I remember having to be pulled out of my 'special needs' class to go to the
auditorium for a small celebration recognizing the students who has scored
highest on the standardized reading comprehension exams.

I won a pizza party for my english class because I had the highest score of
any student in the entire middle school.

The two eighth grade honors classes had been competing to see which of them
would get it.

They were pissed to loose it to the sixth grade remedial english class.

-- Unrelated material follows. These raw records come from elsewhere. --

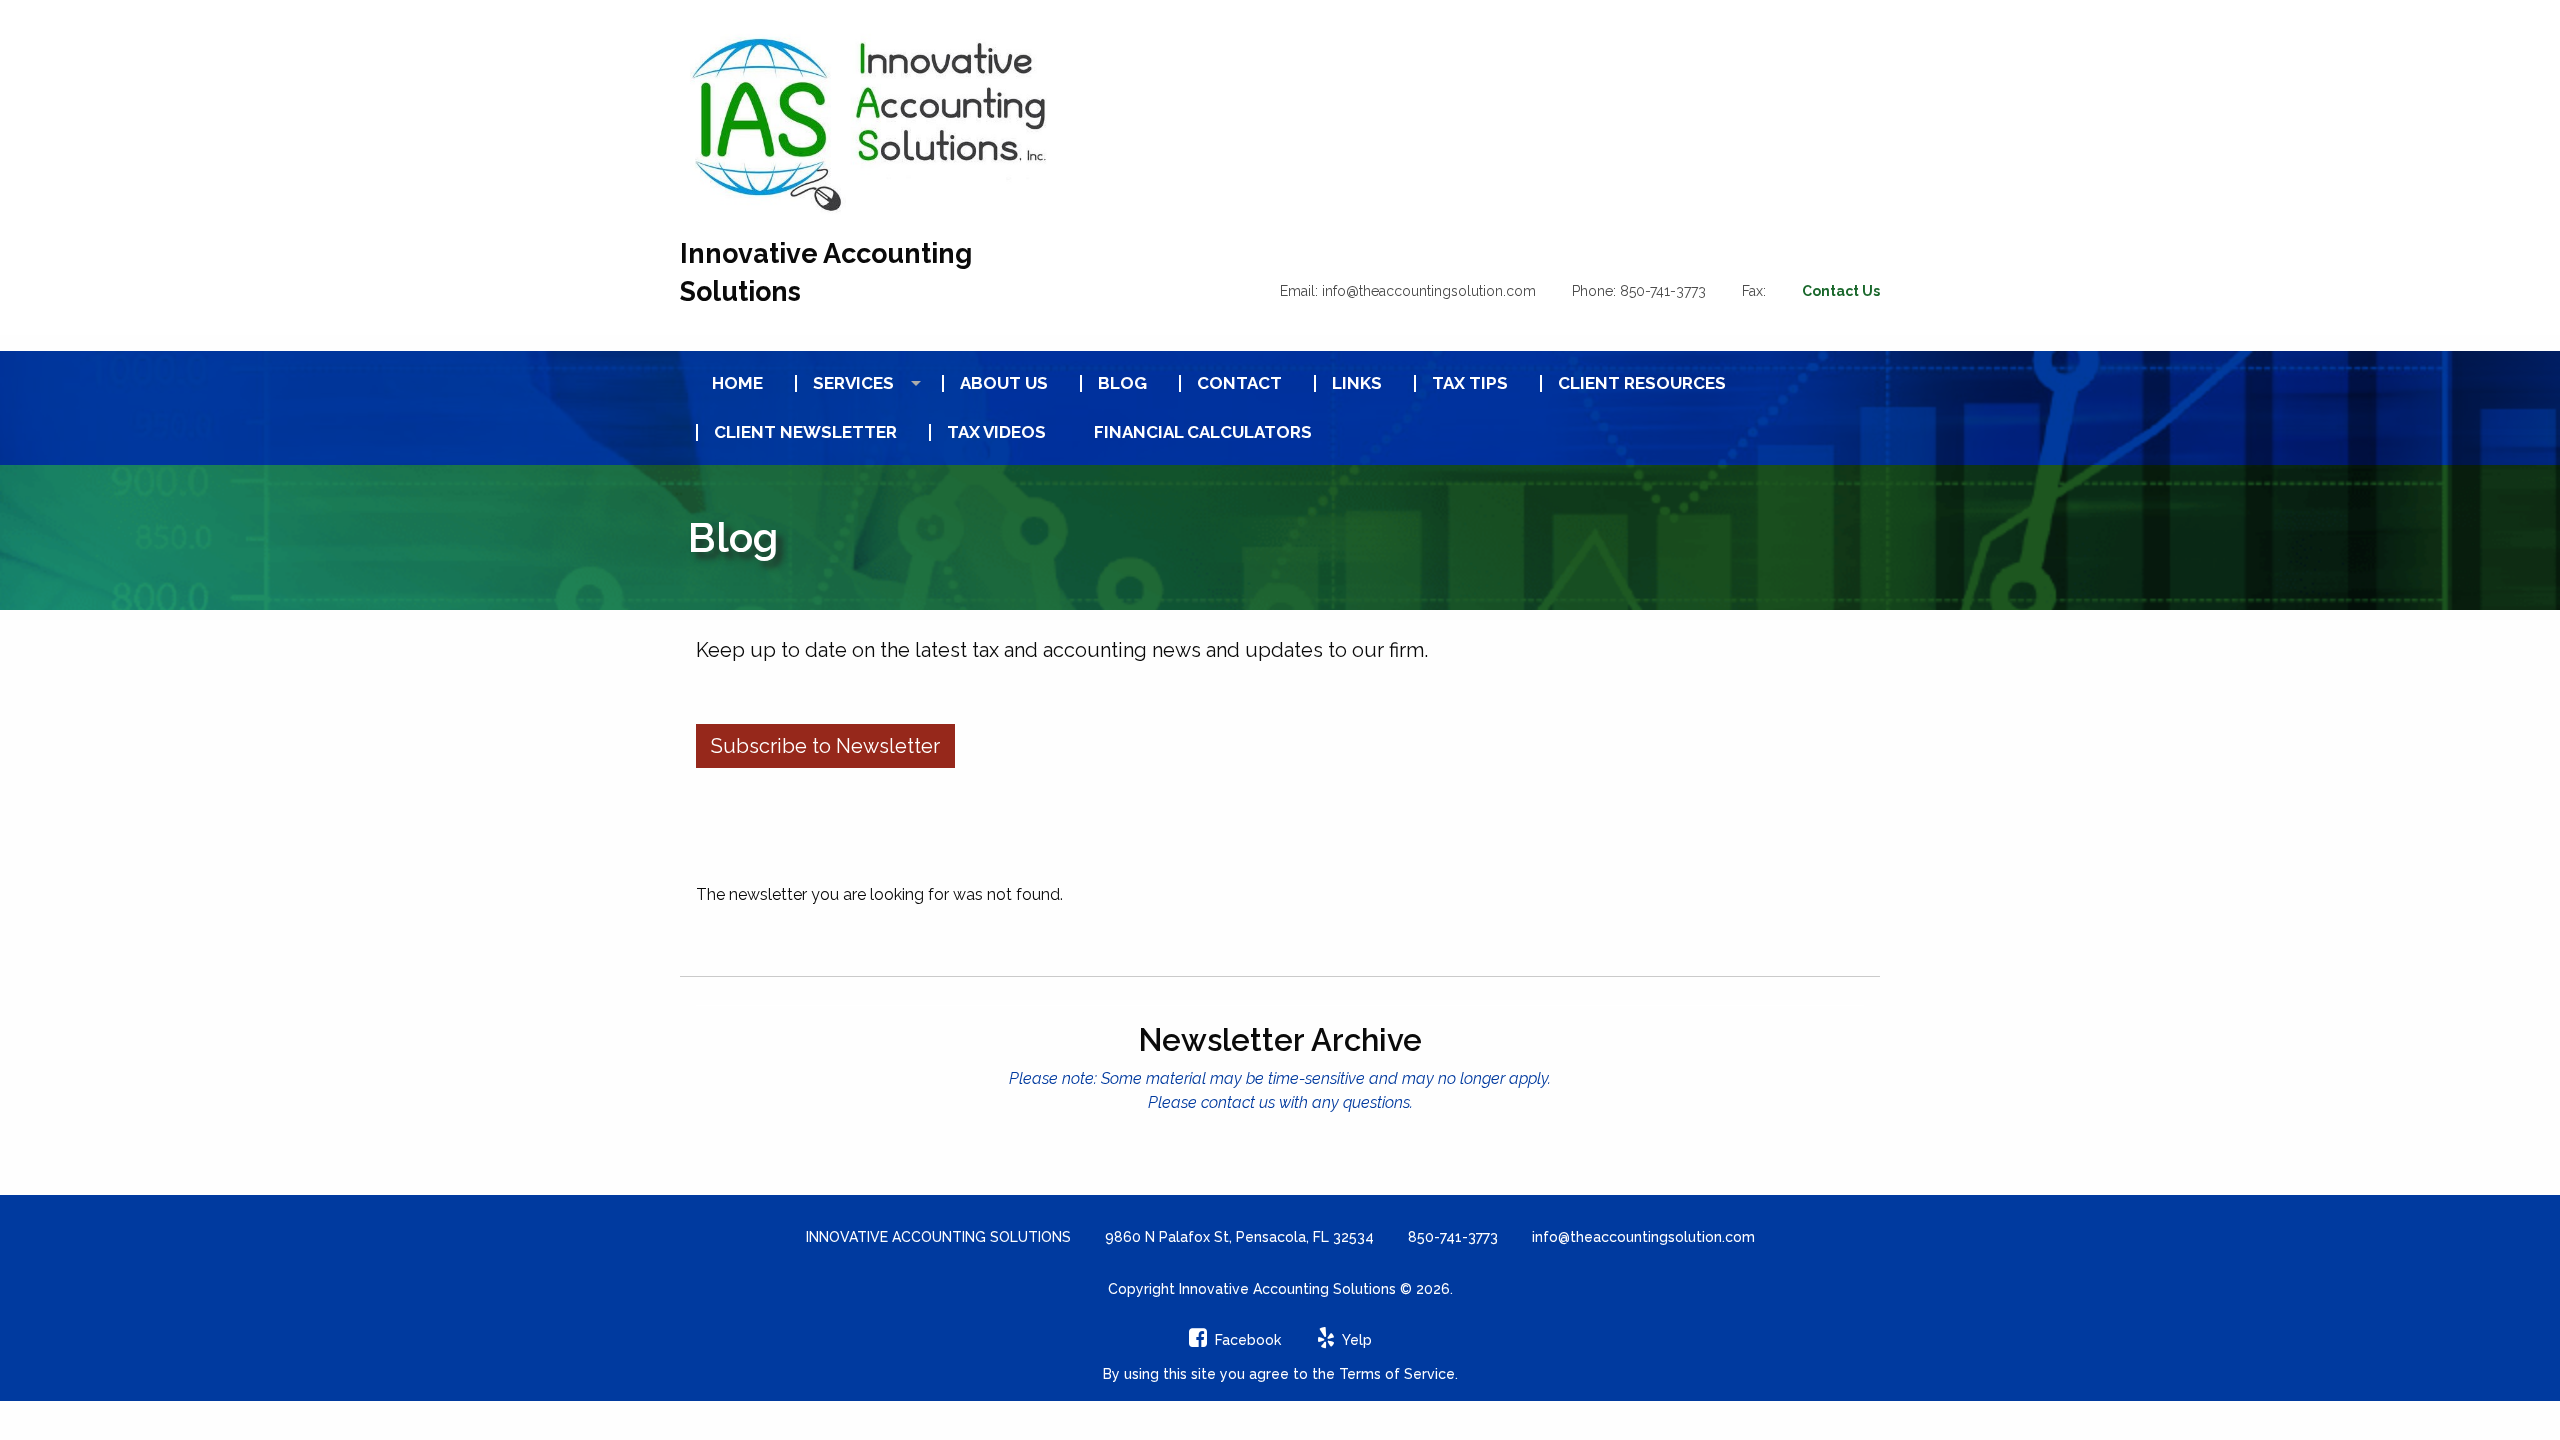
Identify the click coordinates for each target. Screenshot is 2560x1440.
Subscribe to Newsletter (825, 746)
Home (737, 383)
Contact (1239, 383)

That was about the time I started to lose respect for the US school system.

------
afpx
The original big push for gifted education in the US was primarily a response
to the Soviet Union’s scientific and technology advances after the 1950s.
During these times, gifted programs were well-funded, and they provided smart
but poor or unconnected kids vast opportunities that they wouldn’t have had
otherwise.

After these funding programs died down, the “gifted” label was usurped by
upper middle class parents for obvious reasons. As far as I know, gifted
programs today are much different than they were before the 90s. And, as
Gifted has become a status label in upper middle class communities, one can
see that politics has become more important than natural abilities. For
example, in some large, well-funded school districts (like Fairfax Virginia),
it’s common for the number of students in gifted education programs to be
quite higher than statistically likely. In fact, parents and students compete
for these positions using test prep systems, cheating, political maneuvering,
and even fraud. So, in my mind, gifted education in the US is mostly a dead
concept.

------
arandr0x
Gifted education is, I believe, an area that has rather too much funding
compared to gifted mental health services. (Mental health services generally,
of course, but often gifted children are functional long enough and just
enough that debilitating conditions that have nothing to do with intelligence,
but could end their life, are not identified in them.)

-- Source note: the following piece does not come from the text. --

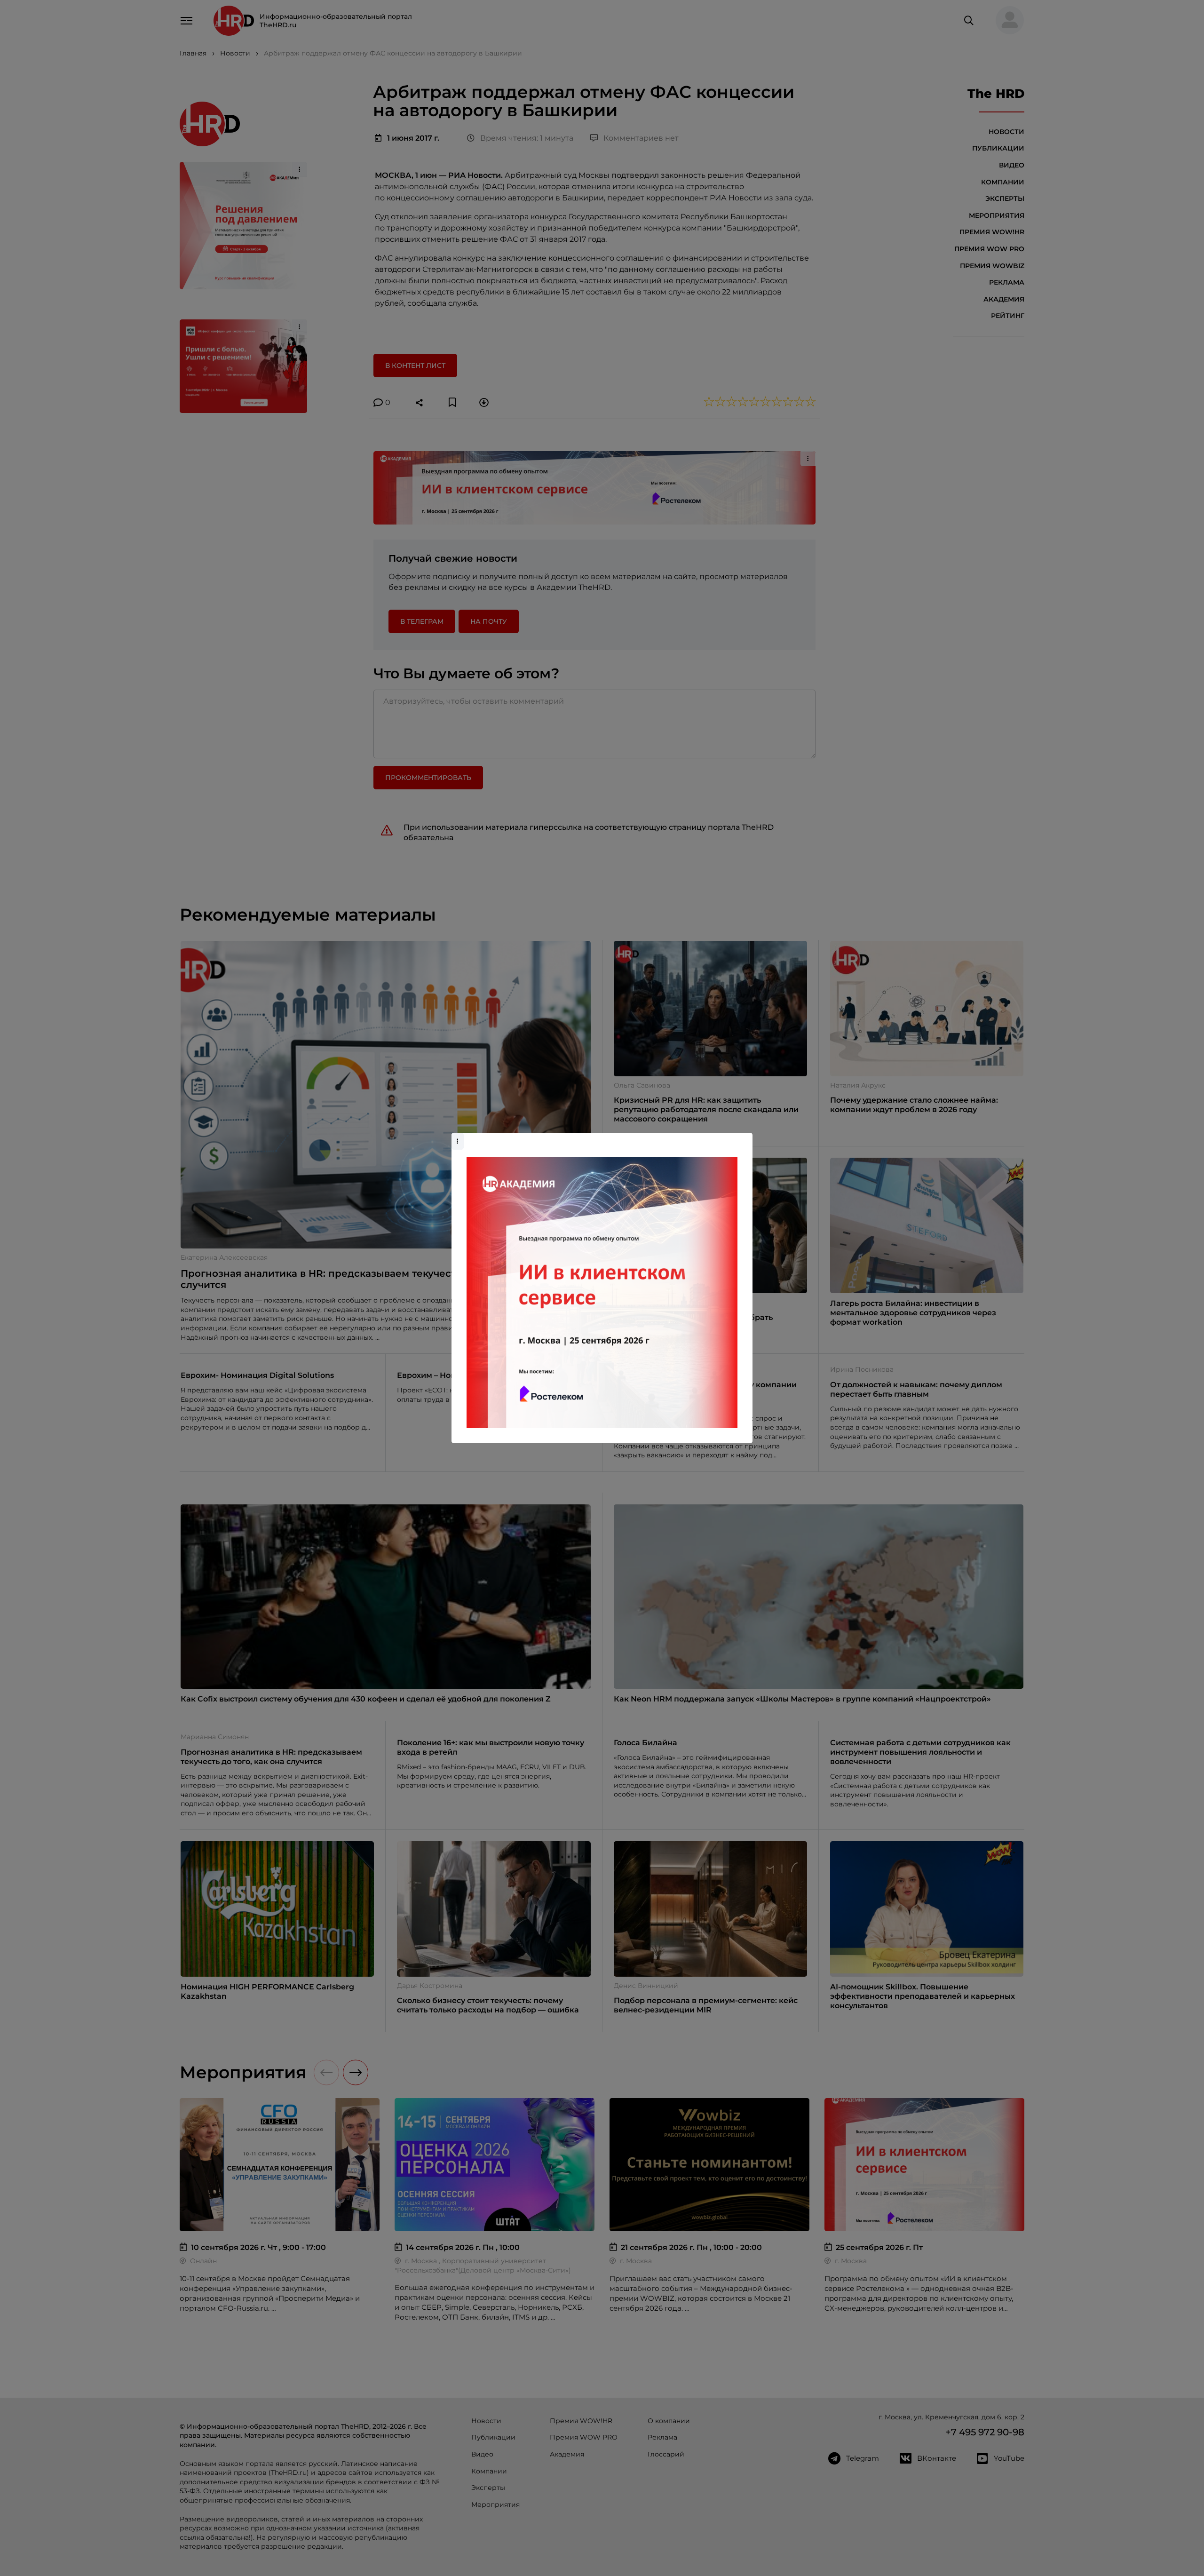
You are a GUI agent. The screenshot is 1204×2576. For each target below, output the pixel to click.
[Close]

A lot of the gifted education policy discourse seems to treat gifted children
as resources where the yield must be increased. But they are, like all
children, humans and the primary problem of their condition is not "not
achieving according to their ability", but indeed it is suffering. Policy
should strive to address, first, suffering, and only then be concerned with
achievement. (Again, as with all children. For example, this is what is done
with education for children that don't have the intellectual abilities for
regular schooling.) And I don't really wish to tell actual experiences here,
but gifted children have plenty of suffering that is not simply due to being
bored in school or not told they're smart often enough.